◆ DOCUMENT PASSAGE
Hey guys I'm 28 years old, I've been reading dating and PUA advice since I was 18. I've matured to the point that I can see the value in Anti-Dumps machine and no longer have the drive to have sex with random women but more in finding a woman that suits me and one where I suit her. Anyway that's me.
I think the thing that stood out the most to me over these years was what is now a throw away phrase "Be Confident"
Almost every single piece of advice recommends a man should be confident.
Great so the first lesson for me was "I need some confidence so I can get the ladies"
Then I pondered okay "how do I get this confidence?" and my first response to myself was confidence is built through success in different areas:
-Sleeping with as many HB10s = confidence boost
-Making lots of money and being successful in my career = confidence boost
-Working out and getting really fit/hot = confidence boost
But I ran into a problem with the sleeping with as many HBs as possible. See I already needed to have the confident mindset before I even experienced my first success. So trying to use success to build confidence wasn't going to work for an AFC starting at zero. Everybody recommends more confidence for success, but if success builds your confidence you first need that success but women only come with confidence you already need to have.

◆ INSTRUCTIONS
• a. Answer these from the post about confidence:
(i) How old is the writer?
(ii) At what age did the writer start reading dating and PUA advice?
(iii) Which of the three listed confidence boosts ran into a problem?
• b. Please continue the post about confidence, starting after its last sentence.

◆ ENTRIES PROVIDED

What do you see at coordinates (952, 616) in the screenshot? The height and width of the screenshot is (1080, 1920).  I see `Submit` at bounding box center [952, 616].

* * *

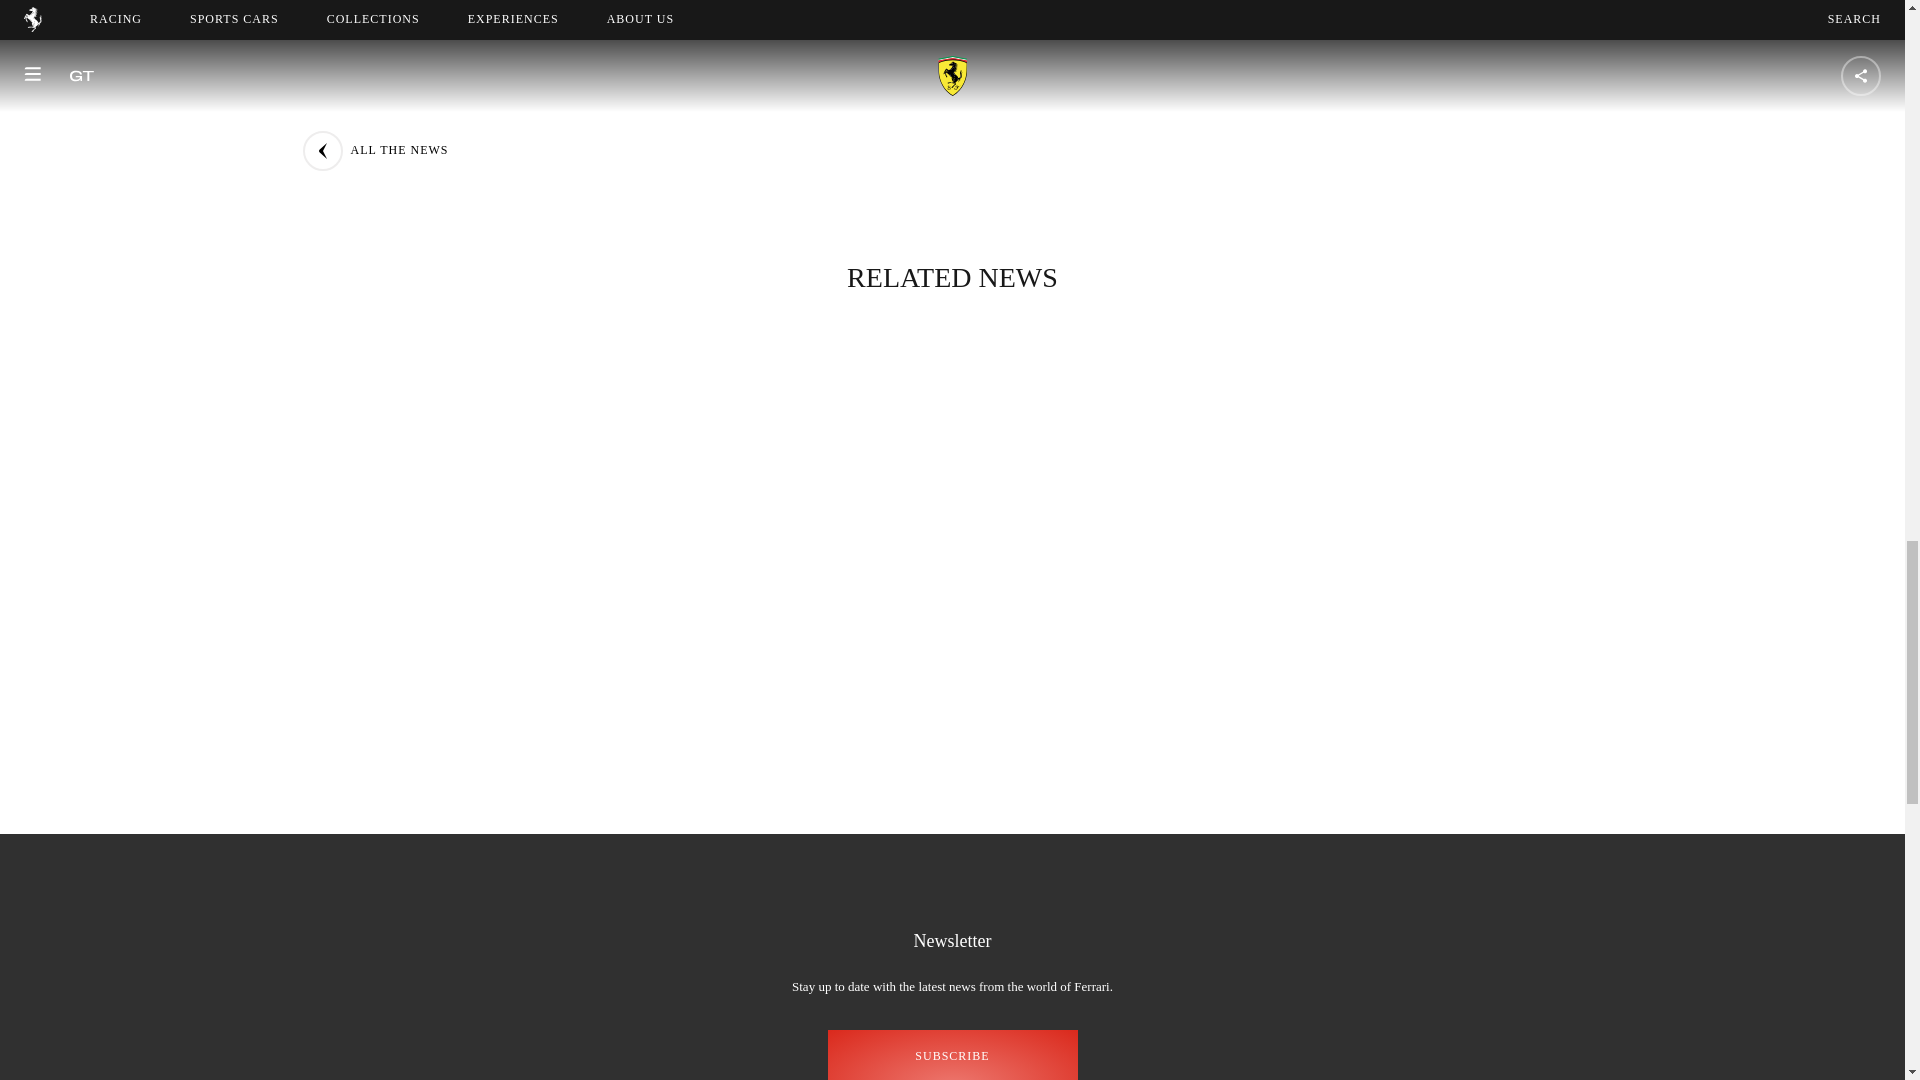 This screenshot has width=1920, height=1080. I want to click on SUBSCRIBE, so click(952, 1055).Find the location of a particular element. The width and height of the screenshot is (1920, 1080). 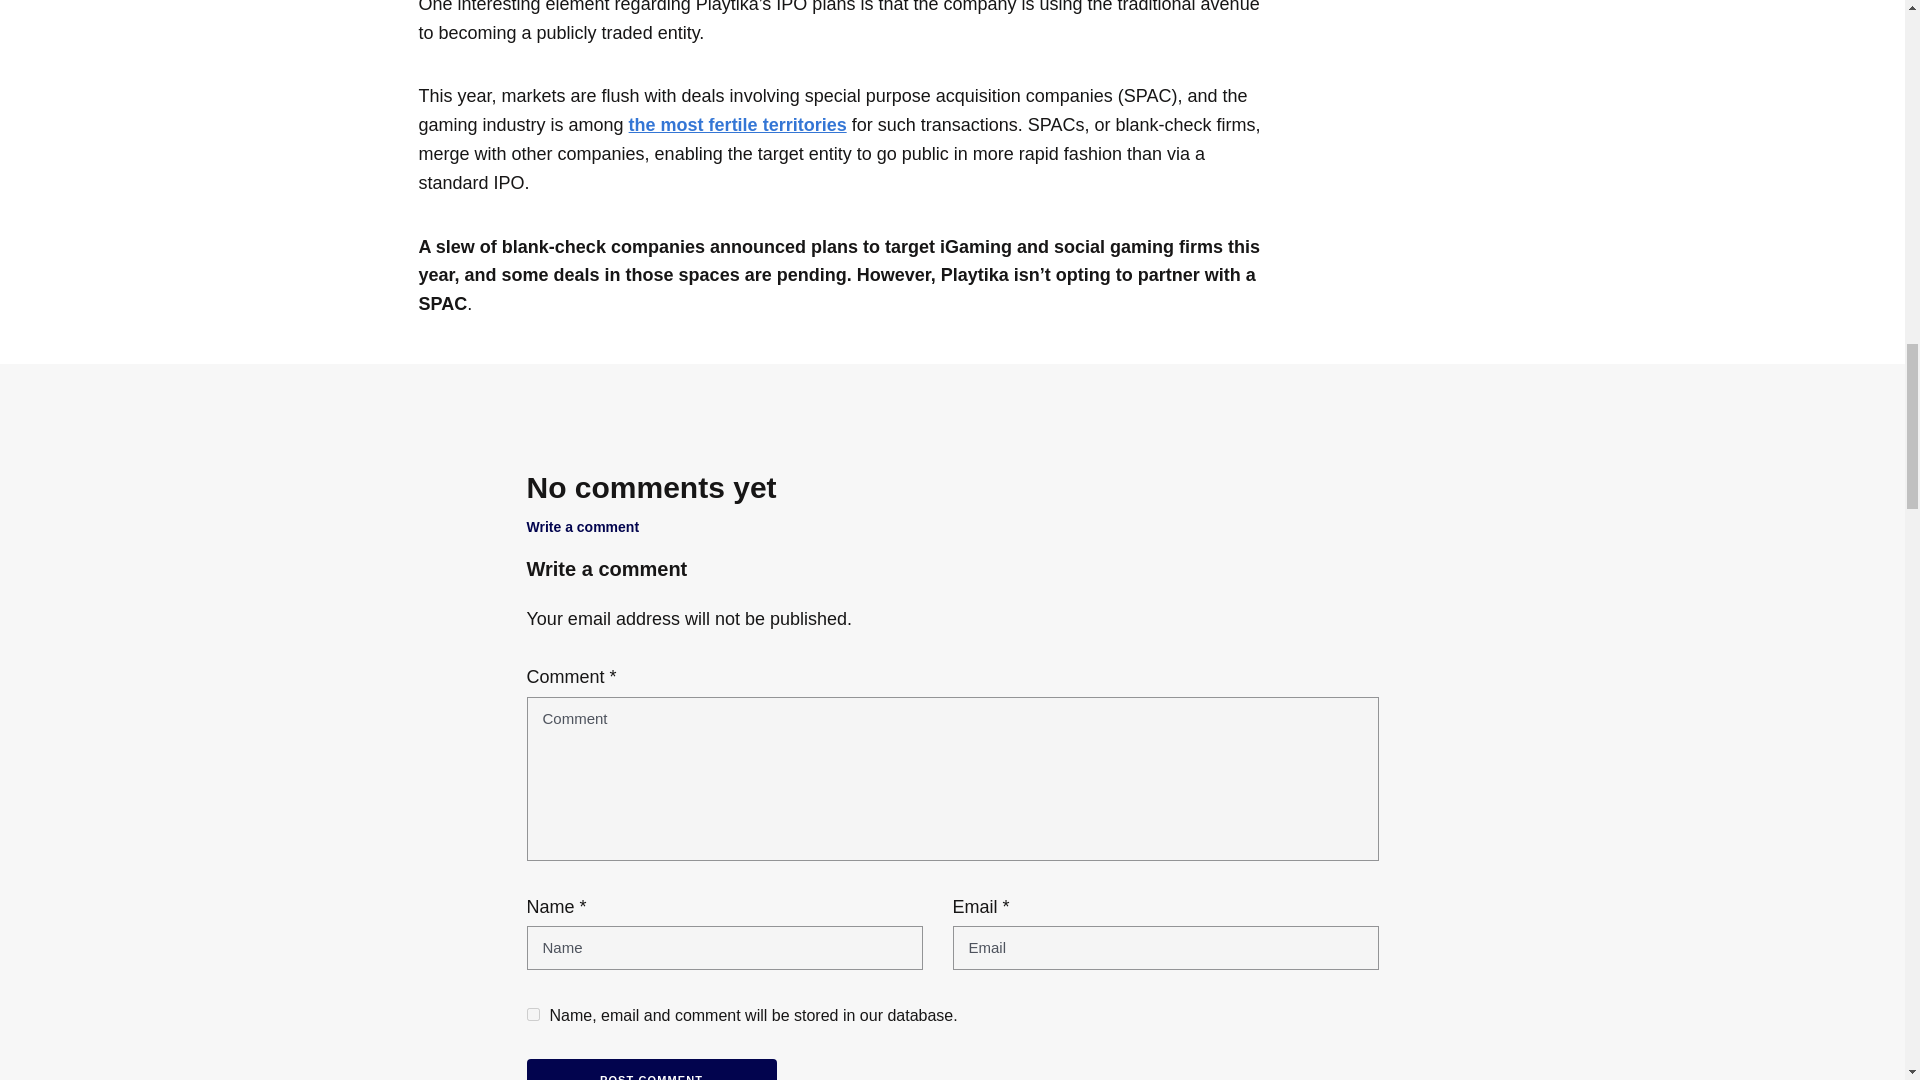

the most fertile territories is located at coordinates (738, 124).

--

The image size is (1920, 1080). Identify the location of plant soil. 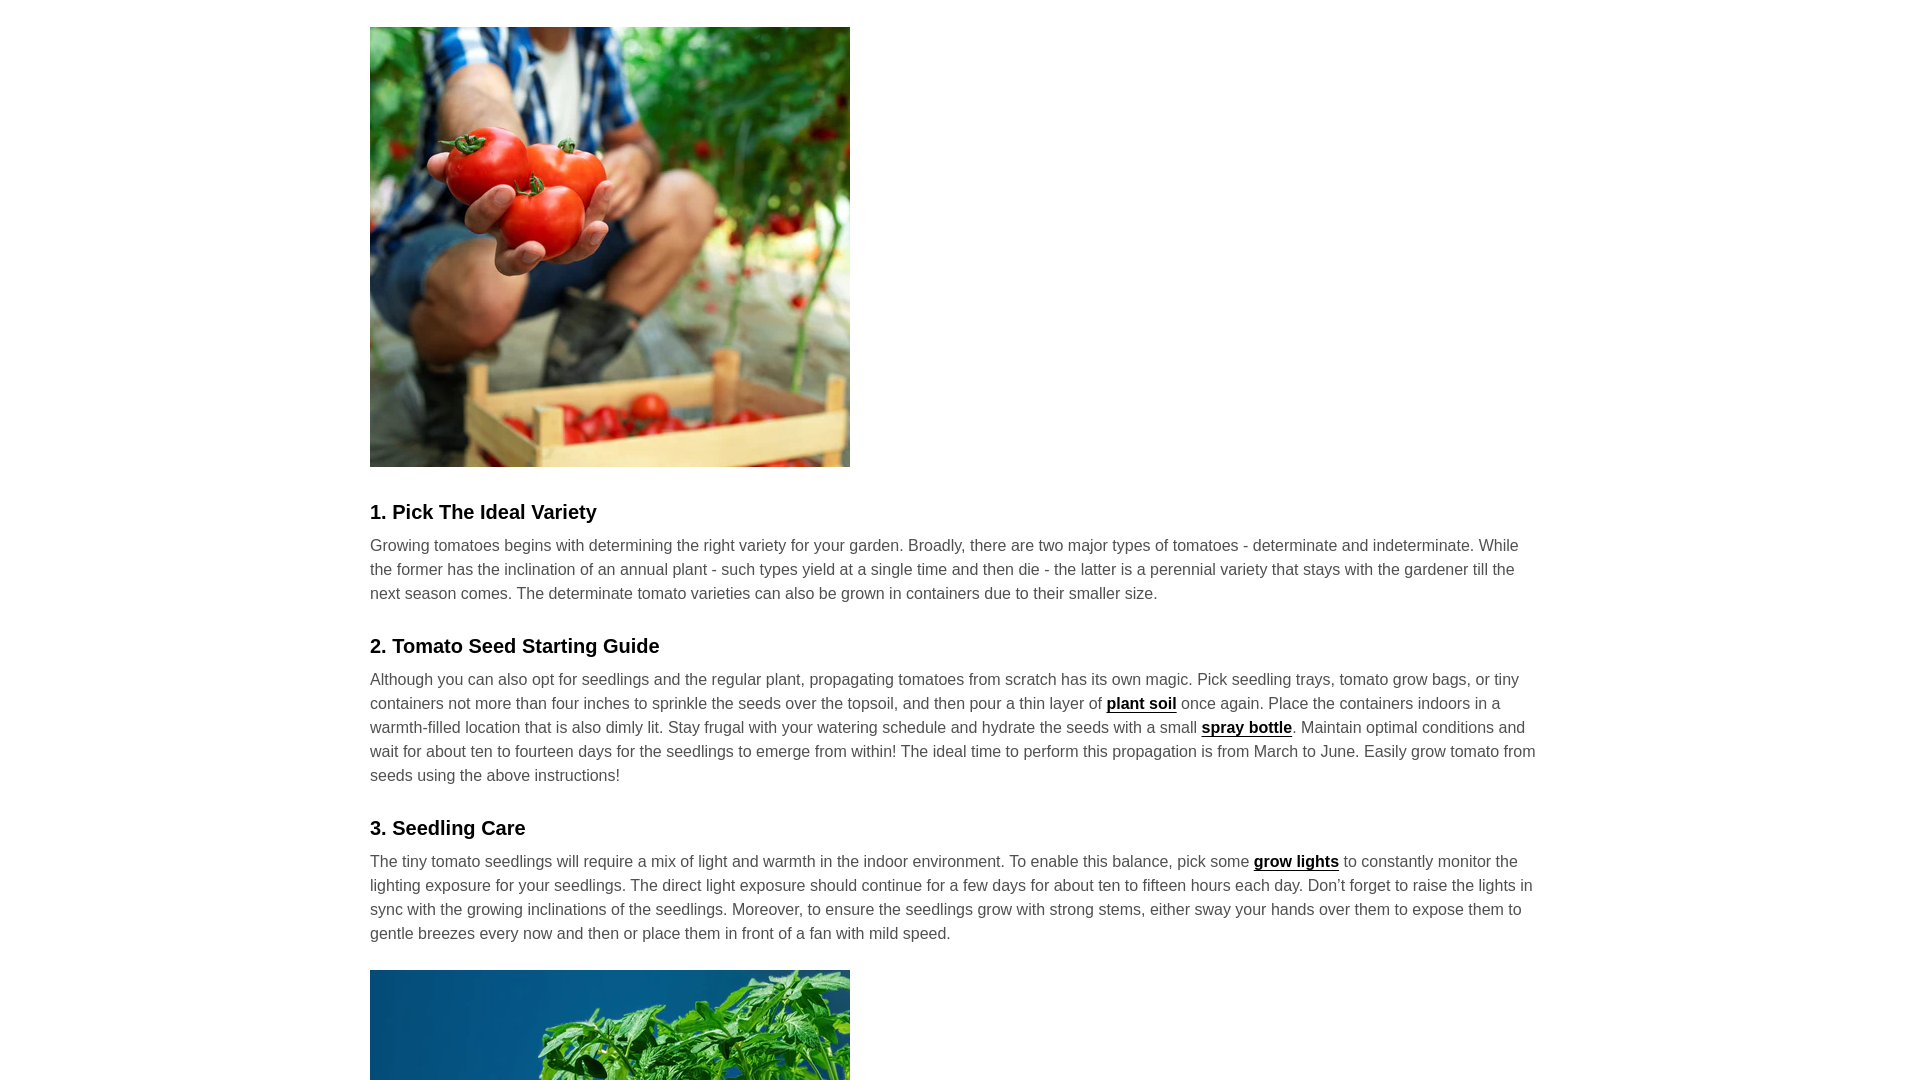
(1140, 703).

◆ FINAL RESULTS
• a.
(i) 28
(ii) 18
(iii) Sleeping with as many HBs as possible

• b.
So I was stuck, I couldn't use success to build my confidence to the levels I needed. I would go out and feel unconfident but approach anyway because the outcome mattered I was really nervous and anxious. A positive outcome meant I could add some points to my confidence file and feel better. A rejection meant I would feel bad and lose points gained already.
I just kept spinning in circles, a girl would date me I would feel great, then a week later she would stop texting and my approach at the bar failed, I would feel like crap and lose my confidence.
Like that my confidence over the years would oscillate with success and failure.
But I could never make my successes consistent enough day after day to build any real level of positive confidence. I was looking to build a win streak of 20 HBs and then I could finally say "okay I'm good with women" but that win streak never came. Just successes and failures sprinkled together never getting my confidence level to anywhere near where the articles and PUA advice said I needed to have.
So I decided the next approach was to just try to fake it till I make it, to keep assuming that I was very good with women even if there wasn't any solid evidence that this assumption was true. "I'm the man" repeated to myself over and over even in the light of defeat. "Women all want me" repeated over and over when the evidence suggests something different.
I tried to practice cognitive dissonance, basically trying to believe something that couldn't be proven true.
For awhile it worked well, I was getting more success and the fake confidence started to build into real confidence.
But after a while I found it very emotionally exhausting to keep telling myself things I didn't fully believe, and if I suffered a rejection then the real confidence I had built would come crashing down again and make believing the exaggerated lines "women love me", "I'm so sexy" harder to believe.
I started to grow tired from the emotional rollercoaster of self esteem and confidence that I was riding on feeling great after she gave me a number and feeling like crap after she said no I'm sorry.
I asked myself why do I even need the concept of confidence, instead what if I used a simple philosophy that I wasn't going to allow a success to raise my "confidence" but not allow a failure to bring my "confidence" down either
Put simply I told myself "No up, no down"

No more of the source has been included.